Records from a data source:
________________________________________

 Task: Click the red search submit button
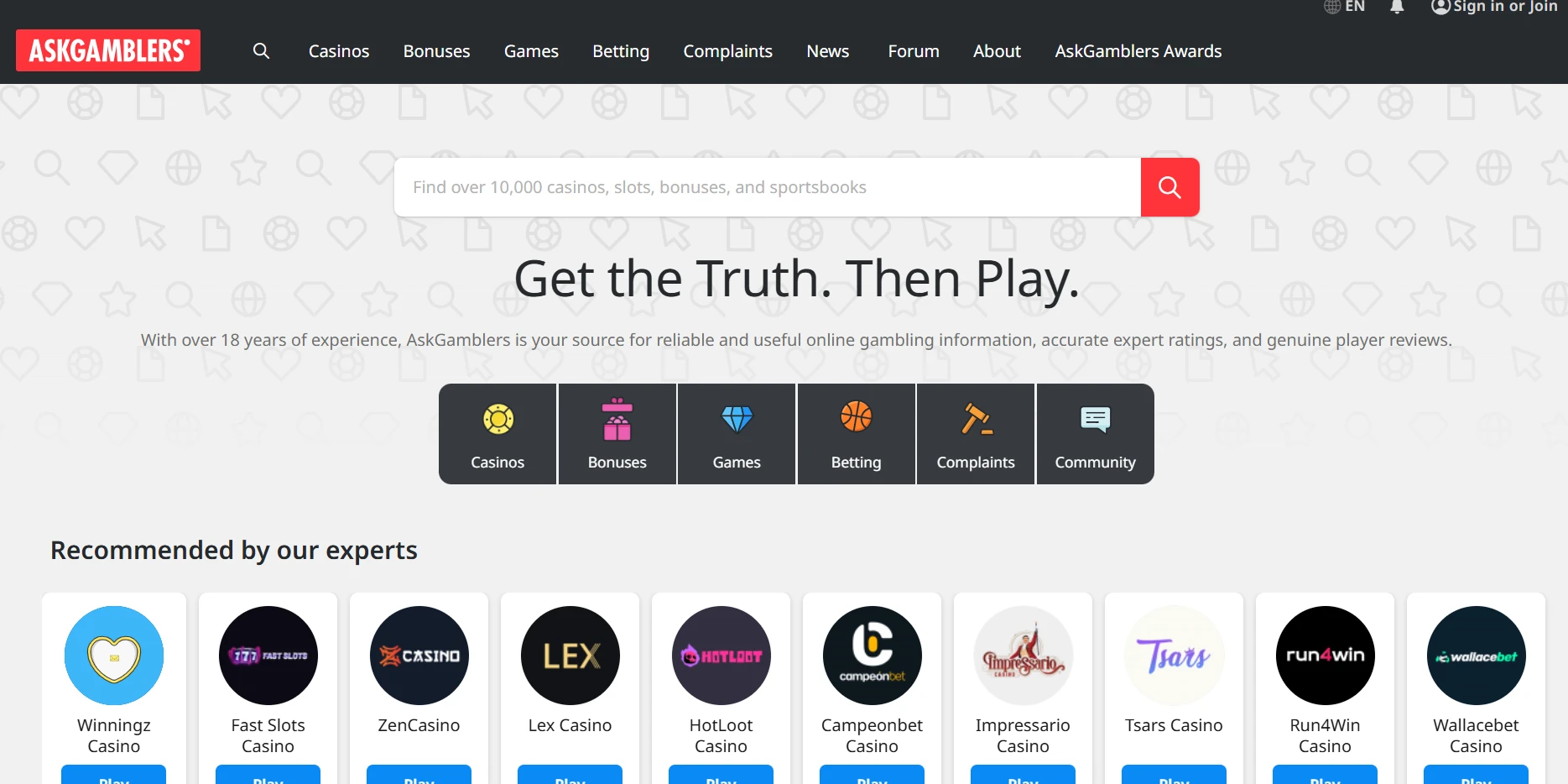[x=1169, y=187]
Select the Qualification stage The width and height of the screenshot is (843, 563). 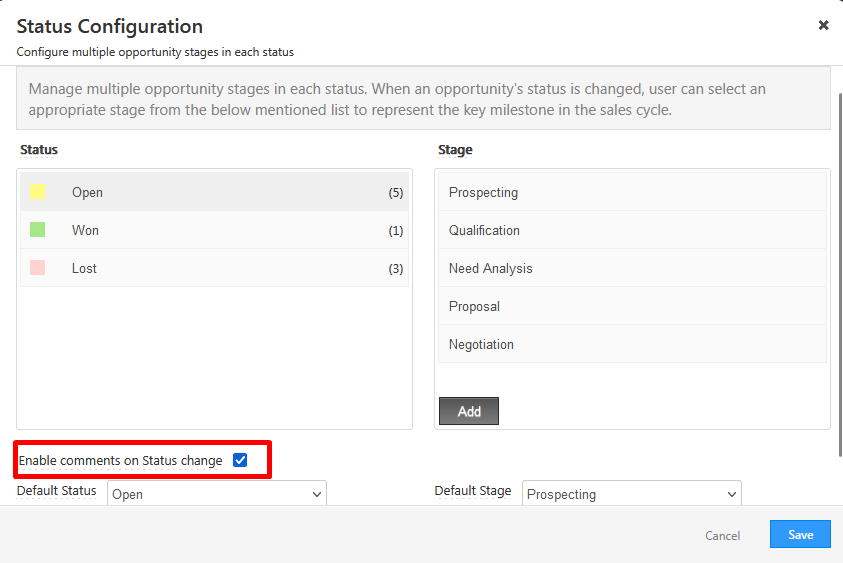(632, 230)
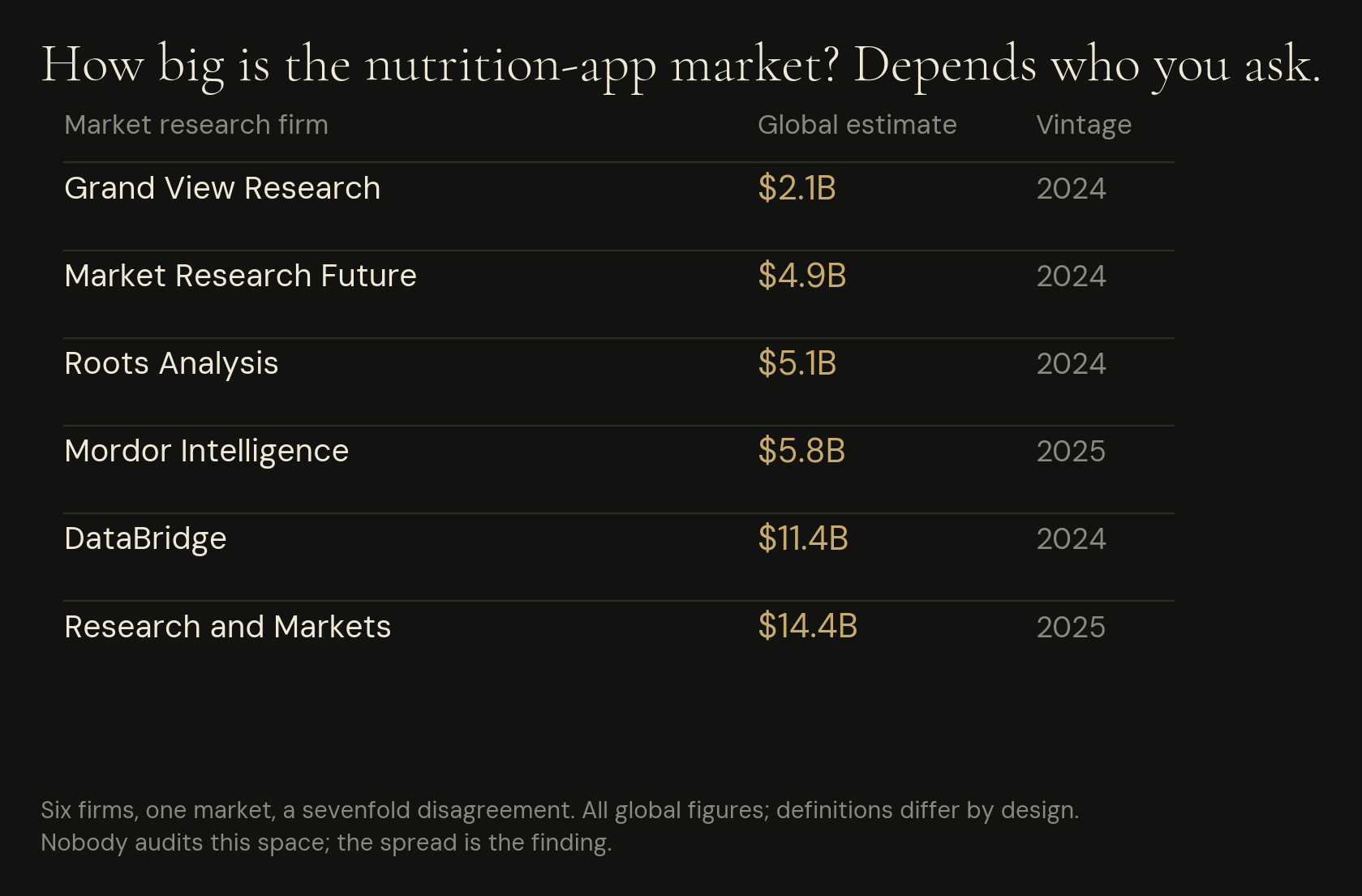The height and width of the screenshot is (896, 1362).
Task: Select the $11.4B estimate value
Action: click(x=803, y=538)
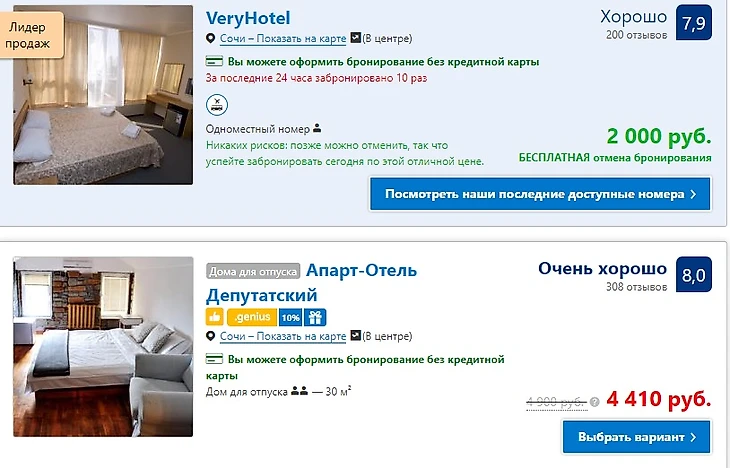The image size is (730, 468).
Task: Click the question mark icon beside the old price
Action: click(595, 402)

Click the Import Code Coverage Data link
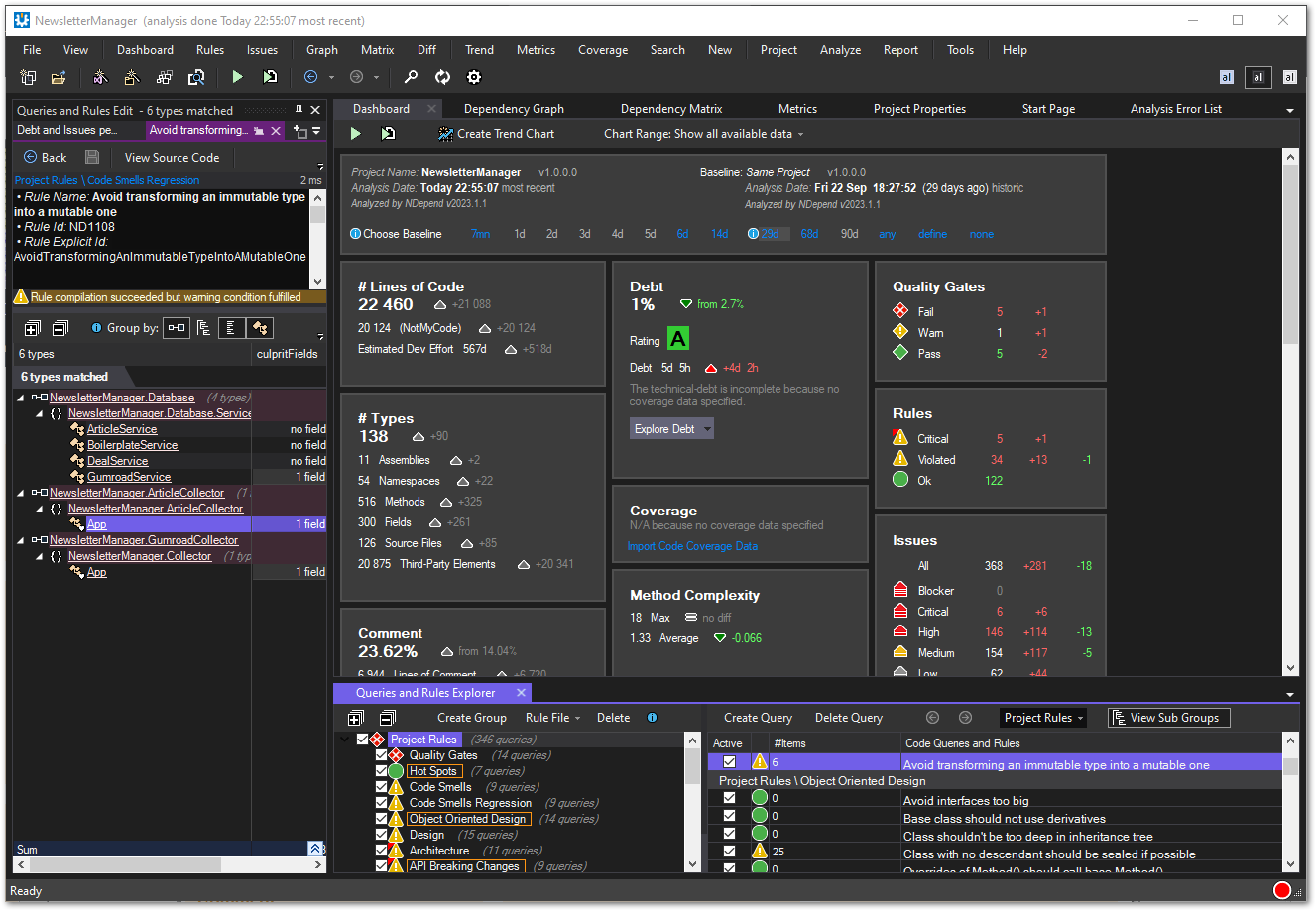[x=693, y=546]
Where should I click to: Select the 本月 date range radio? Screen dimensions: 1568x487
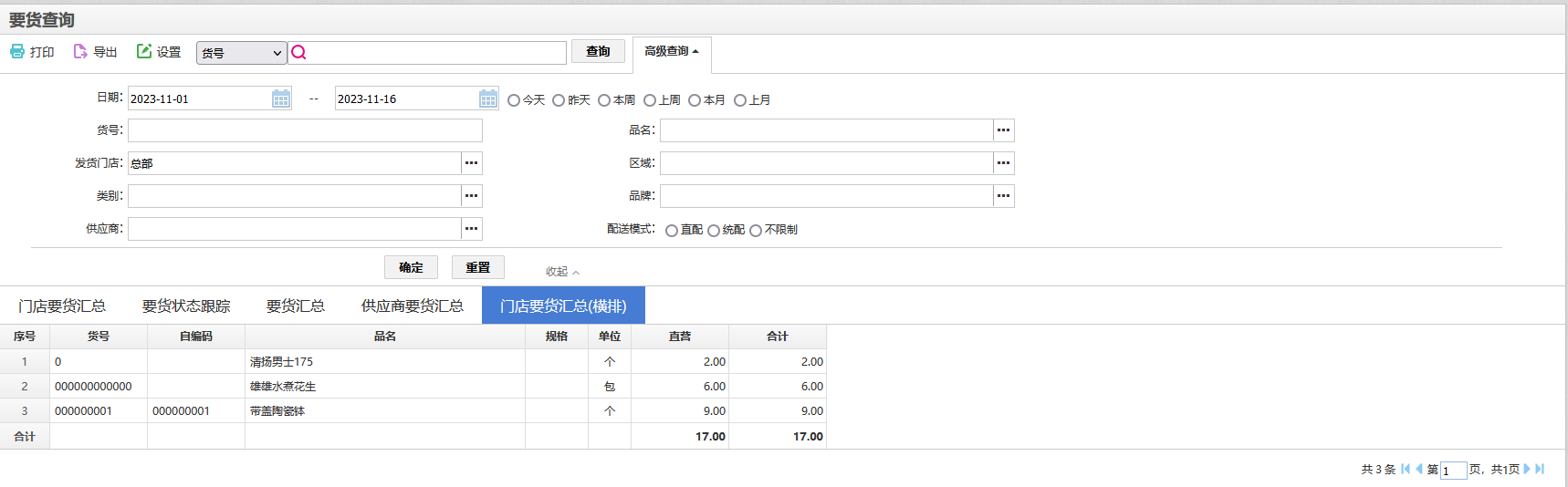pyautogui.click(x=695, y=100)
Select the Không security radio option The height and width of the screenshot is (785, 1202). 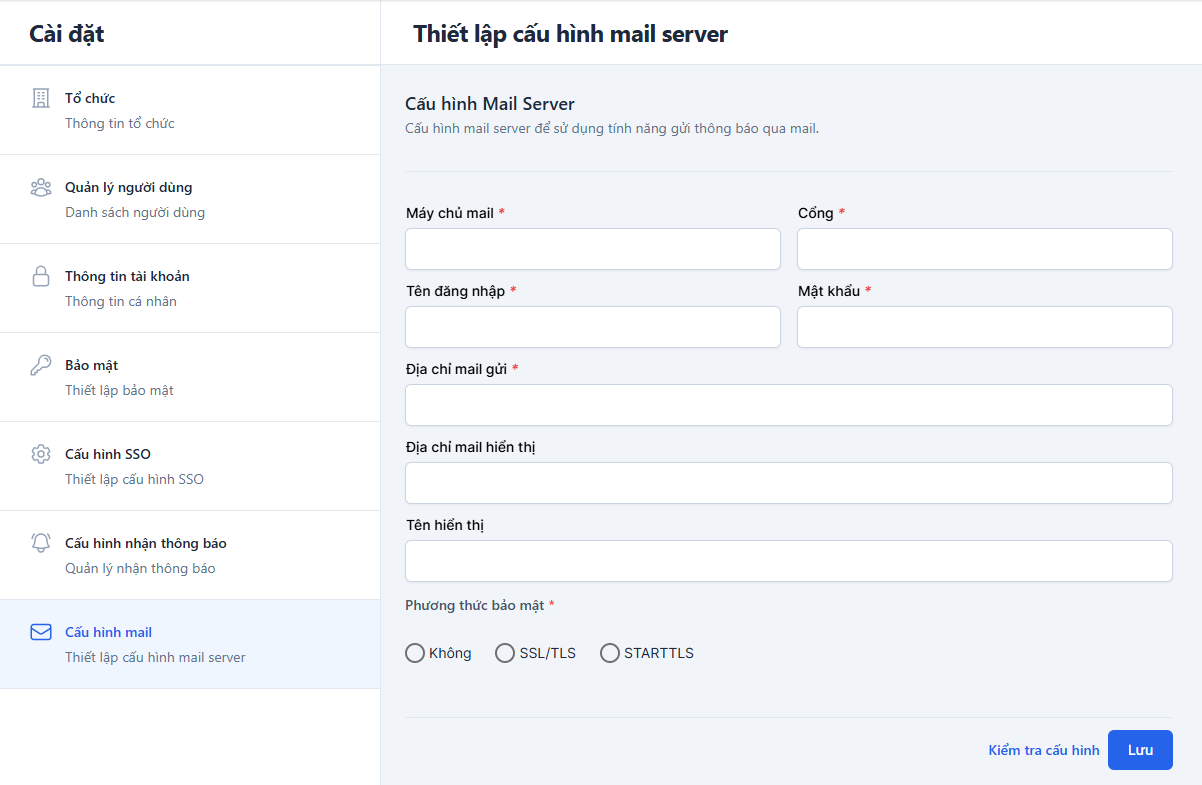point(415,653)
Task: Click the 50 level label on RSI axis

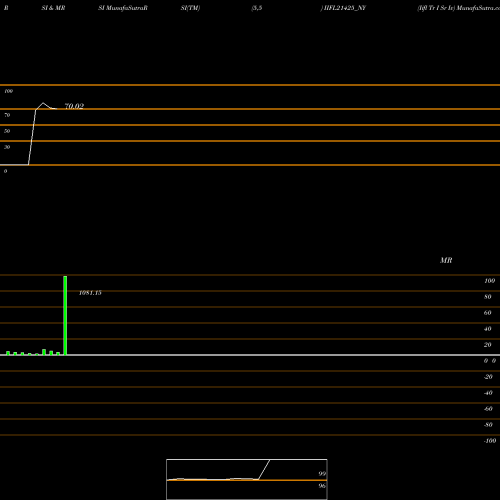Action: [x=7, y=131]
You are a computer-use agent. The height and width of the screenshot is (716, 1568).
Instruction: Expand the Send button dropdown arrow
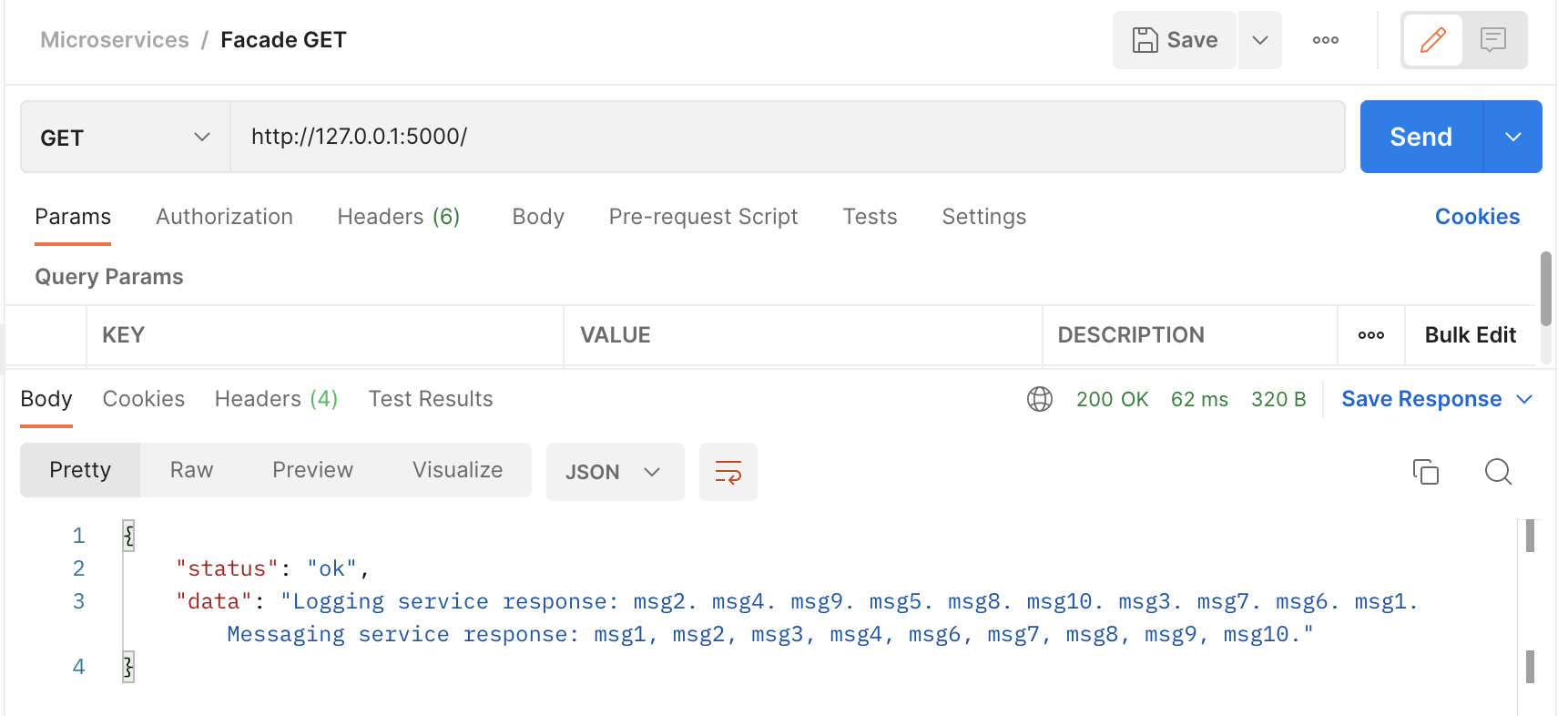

________________________________________

ABOUT THIS EXERCISE —
Exact lines, nothing more: output the one with "You are a computer-use" and every later line through the end of the data, skipping pictures.

RESPONSE —
You are a computer-use agent. The height and width of the screenshot is (716, 1568).
Instruction: Expand the Send button dropdown arrow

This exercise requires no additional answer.